#### PROBLEM 1
Using the APSIM-Wheat text below, list every term given under its "Key Words" heading.
#### PROBLEM 2
Reproduce the part of the APSIM-Wheat text below that runs between "APSIM-Wheat combines modelling" and "locations in WA.", inclusive.

#### SOURCE PASSAGE
Enli Wang1, Erik van Oosterom2, Holger Meinke1, Senthold Asseng3, Michael Robertson2, Neil Huth2, Brian Keating2, Merv Probert2

1Department of Primary Industries / APSRU PO Box 102, Toowoomba, QLD 4350, Australia www.apsru.gov.au Enli.Wang@csiro.au
2
CSIRO Sustainable Ecosystems / APSRU, 120 Meiers Rd., Indooroopilly, QLD 4068, Australia www.apsru.gov.au Michael.Robertson@csiro.au
3
CSIRO Plant Industry, Private Bag 5, PO Wembley WA 6913, Australia Senthold.Asseng@csiro.au

Abstract

APSIM-Wheat combines modelling approaches from two previous Nwheat and I_wheat models and some new approaches. It has a modular structure with externalised model constants/parameters. It performed well in three locations in Queensland for simulation of biomass (RMSD=162g/m2) and yield (RMSD=74g/m2) with R2>0.80 and nitrogen uptake (R2>0.75,RMSD=2.0g/m2), and also explained 66% of the variation in both biomass and yield at four locations in WA.

Key Words

APSIM-Wheat, generic crop template, wheat growth, nitrogen uptake, modelling

Introduction

APSIM is able to simulate growth and development of more than 20 crops. Two wheat modules existed in APSIM: Nwheat, a derivative of CERES-Wheat (6), and I_wheat (3). Increasing need for scientific transparency of crop models had led to the development of a generic crop template in APSIM (7). Based on this generic approach, we extracted the modelling approaches from Nwheat and I_wheat, and combined them with some new approaches to create a new APSIM-Wheat module and to share the common code with other cereal crop modules in APSIM for easy maintenance. Here we present the performance of APSIM-Wheat and discuss future improvements.

Methods

APSIM-Wheat has the same generic structure as other cereal crop modules in APSIM and uses a parameter file (WHEAT.INI) for wheat crop, in which all the species-specific constants and cultivar parameters are stored for easy modification. Sharing common process approaches (eg, water/N uptake etc) with other crops enables APSIM-Wheat to inherit improvements made elsewhere in APSIM crop template. The modular structure allows easy improvement at process level.

Detailed description of crop template, Nwheat and I_wheat can be found in references (7), (2) and (3) respectively. The default configuration uses water/N uptake subroutines from the crop process library and some newly modified approaches. These new approaches include: (a) Response of RUE and leaf critical nitrogen concentration to CO2 level (4). (b) Stage dependent root/shoot ratio. (c) New biomass partitioning rules - leaf fraction 65% (new biomass) till terminal spikelet then linearly decrease to 0.0 at flag leaf. (d) Grain number is determined by stem biomass accumulation from flag leaf to start of grain filling. (e) Tillering is simulated as one tiller per phyllochron after 2.5 main stem leaves and is reduced by stress. (f) Potential leaf area growth is simulated using a modified I_wheat approach - leaf area on each stem is a function of thermal time since its emergence.

#### DATASET EXCERPTS
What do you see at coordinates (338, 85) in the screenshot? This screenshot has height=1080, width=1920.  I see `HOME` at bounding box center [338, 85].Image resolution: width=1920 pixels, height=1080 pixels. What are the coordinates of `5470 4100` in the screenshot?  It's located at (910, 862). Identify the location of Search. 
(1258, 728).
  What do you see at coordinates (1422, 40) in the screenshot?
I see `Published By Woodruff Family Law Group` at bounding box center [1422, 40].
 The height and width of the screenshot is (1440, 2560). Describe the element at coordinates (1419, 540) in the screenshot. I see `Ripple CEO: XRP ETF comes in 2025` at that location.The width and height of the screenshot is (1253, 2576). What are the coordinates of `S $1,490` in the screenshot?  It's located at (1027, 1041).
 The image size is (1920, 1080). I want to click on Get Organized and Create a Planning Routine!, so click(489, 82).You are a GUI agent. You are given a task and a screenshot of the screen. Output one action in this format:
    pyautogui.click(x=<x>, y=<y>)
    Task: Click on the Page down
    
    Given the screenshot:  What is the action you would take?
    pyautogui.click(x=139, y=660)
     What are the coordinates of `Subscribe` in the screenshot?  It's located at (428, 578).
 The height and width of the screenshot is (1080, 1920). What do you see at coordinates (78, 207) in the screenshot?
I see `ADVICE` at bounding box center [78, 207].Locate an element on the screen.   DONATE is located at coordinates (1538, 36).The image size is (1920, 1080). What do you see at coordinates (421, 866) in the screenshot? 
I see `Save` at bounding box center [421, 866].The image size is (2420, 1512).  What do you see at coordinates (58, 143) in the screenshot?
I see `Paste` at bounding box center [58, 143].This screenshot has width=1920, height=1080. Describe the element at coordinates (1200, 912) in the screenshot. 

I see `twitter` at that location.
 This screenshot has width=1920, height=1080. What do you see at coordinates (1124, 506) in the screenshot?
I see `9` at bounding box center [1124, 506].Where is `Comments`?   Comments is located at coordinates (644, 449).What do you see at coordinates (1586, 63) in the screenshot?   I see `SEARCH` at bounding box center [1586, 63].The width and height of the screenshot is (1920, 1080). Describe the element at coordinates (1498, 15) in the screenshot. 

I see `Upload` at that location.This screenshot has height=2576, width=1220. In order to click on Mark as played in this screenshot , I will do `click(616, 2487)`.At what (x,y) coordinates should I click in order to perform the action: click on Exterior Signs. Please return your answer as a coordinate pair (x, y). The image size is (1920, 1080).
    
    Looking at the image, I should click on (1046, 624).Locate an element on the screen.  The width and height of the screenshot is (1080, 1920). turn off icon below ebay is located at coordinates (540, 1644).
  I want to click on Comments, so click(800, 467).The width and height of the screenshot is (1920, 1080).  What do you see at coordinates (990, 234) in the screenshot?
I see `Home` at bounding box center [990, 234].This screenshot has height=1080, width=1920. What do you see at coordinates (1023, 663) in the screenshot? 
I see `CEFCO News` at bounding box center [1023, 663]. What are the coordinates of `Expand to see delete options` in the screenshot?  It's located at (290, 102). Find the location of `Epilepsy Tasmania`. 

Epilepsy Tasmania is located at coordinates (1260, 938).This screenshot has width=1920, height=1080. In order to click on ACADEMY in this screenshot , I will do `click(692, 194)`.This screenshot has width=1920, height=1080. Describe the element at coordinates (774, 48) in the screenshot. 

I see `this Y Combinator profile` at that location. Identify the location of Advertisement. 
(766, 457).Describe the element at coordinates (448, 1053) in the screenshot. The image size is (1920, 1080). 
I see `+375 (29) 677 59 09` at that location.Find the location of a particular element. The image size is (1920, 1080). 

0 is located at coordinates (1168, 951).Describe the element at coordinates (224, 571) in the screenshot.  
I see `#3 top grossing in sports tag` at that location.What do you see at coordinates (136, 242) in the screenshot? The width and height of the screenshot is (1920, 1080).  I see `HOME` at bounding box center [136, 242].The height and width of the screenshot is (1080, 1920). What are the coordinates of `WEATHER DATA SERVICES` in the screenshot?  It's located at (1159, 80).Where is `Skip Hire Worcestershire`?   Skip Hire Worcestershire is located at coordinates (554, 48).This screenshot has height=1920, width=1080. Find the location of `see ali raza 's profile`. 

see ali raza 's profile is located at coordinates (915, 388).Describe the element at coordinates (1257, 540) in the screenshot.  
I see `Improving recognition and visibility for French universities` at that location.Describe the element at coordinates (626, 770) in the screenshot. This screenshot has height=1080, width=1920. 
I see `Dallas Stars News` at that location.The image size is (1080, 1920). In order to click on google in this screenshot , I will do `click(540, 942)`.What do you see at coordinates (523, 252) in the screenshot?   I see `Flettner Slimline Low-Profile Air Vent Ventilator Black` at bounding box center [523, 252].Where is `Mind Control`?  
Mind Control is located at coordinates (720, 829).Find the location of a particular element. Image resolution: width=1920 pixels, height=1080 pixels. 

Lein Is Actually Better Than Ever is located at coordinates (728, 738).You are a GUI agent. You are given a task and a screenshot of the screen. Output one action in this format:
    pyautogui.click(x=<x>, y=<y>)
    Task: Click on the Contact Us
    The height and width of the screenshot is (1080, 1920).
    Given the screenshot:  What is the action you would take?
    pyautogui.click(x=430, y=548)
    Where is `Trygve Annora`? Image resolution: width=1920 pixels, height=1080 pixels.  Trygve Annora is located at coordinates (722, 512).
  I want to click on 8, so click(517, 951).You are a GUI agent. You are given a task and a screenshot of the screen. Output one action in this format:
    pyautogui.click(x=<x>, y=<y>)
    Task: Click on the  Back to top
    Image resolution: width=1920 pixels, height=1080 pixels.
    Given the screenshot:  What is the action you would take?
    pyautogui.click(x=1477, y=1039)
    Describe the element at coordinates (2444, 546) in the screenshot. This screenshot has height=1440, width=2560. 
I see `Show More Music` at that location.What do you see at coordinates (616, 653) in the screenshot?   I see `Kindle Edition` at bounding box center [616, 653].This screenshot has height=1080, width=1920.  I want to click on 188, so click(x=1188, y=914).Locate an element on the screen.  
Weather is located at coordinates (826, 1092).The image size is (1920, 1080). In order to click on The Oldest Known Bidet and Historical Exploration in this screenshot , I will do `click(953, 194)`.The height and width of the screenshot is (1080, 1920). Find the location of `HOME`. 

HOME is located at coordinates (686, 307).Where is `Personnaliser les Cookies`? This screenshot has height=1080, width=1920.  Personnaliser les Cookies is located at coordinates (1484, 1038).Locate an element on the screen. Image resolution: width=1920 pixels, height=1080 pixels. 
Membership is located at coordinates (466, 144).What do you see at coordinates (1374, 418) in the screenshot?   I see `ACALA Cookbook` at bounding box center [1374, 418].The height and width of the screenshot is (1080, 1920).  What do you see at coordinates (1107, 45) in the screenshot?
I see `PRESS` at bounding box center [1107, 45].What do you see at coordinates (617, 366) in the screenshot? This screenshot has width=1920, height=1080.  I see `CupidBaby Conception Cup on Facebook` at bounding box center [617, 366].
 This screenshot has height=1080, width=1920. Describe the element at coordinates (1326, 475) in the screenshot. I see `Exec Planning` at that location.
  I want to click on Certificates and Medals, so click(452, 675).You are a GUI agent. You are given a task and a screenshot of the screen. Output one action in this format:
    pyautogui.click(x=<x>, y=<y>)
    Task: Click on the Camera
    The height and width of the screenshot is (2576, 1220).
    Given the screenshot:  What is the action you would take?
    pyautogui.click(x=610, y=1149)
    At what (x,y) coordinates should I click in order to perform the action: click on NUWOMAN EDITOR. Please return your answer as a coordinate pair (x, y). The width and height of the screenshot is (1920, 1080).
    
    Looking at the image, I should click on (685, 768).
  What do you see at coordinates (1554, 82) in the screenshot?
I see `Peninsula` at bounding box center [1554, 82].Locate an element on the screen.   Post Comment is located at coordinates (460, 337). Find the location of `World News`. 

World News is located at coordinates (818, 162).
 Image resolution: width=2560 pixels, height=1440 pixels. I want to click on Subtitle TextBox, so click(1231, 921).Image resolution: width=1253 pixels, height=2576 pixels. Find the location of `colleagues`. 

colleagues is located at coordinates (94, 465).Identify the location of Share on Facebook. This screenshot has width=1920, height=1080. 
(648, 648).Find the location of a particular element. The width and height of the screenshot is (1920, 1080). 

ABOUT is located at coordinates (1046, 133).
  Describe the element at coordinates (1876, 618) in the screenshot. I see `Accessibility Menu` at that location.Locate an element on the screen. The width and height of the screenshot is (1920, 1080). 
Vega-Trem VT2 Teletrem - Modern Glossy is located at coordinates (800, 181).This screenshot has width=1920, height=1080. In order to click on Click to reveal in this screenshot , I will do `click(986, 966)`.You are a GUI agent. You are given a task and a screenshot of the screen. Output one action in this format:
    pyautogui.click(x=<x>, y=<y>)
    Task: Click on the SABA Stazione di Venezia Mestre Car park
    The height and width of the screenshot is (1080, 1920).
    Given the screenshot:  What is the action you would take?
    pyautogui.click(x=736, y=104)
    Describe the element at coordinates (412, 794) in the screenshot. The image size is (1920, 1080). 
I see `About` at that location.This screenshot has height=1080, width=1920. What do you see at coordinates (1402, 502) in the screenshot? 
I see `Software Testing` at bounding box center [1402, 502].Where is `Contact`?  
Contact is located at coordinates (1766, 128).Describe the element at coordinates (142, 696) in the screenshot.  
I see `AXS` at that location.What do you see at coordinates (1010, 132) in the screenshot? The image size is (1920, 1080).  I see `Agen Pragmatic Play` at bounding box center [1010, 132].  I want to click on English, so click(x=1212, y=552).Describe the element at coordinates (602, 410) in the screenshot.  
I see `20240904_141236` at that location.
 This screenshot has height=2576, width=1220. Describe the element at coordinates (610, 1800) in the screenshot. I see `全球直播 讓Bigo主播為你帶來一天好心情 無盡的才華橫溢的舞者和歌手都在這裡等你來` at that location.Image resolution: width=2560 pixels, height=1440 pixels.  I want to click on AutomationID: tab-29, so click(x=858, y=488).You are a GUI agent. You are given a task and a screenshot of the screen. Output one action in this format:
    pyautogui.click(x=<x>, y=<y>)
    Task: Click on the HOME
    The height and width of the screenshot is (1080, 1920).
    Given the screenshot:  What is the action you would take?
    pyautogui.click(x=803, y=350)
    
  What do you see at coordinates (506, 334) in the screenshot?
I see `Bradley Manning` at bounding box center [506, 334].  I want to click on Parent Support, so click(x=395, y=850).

#### ANSWER SECTION 1
APSIM-Wheat
generic crop template
wheat growth
nitrogen uptake
modelling

#### ANSWER SECTION 2
APSIM-Wheat combines modelling approaches from two previous Nwheat and I_wheat models and some new approaches. It has a modular structure with externalised model constants/parameters. It performed well in three locations in Queensland for simulation of biomass (RMSD=162g/m2) and yield (RMSD=74g/m2) with R2>0.80 and nitrogen uptake (R2>0.75,RMSD=2.0g/m2), and also explained 66% of the variation in both biomass and yield at four locations in WA.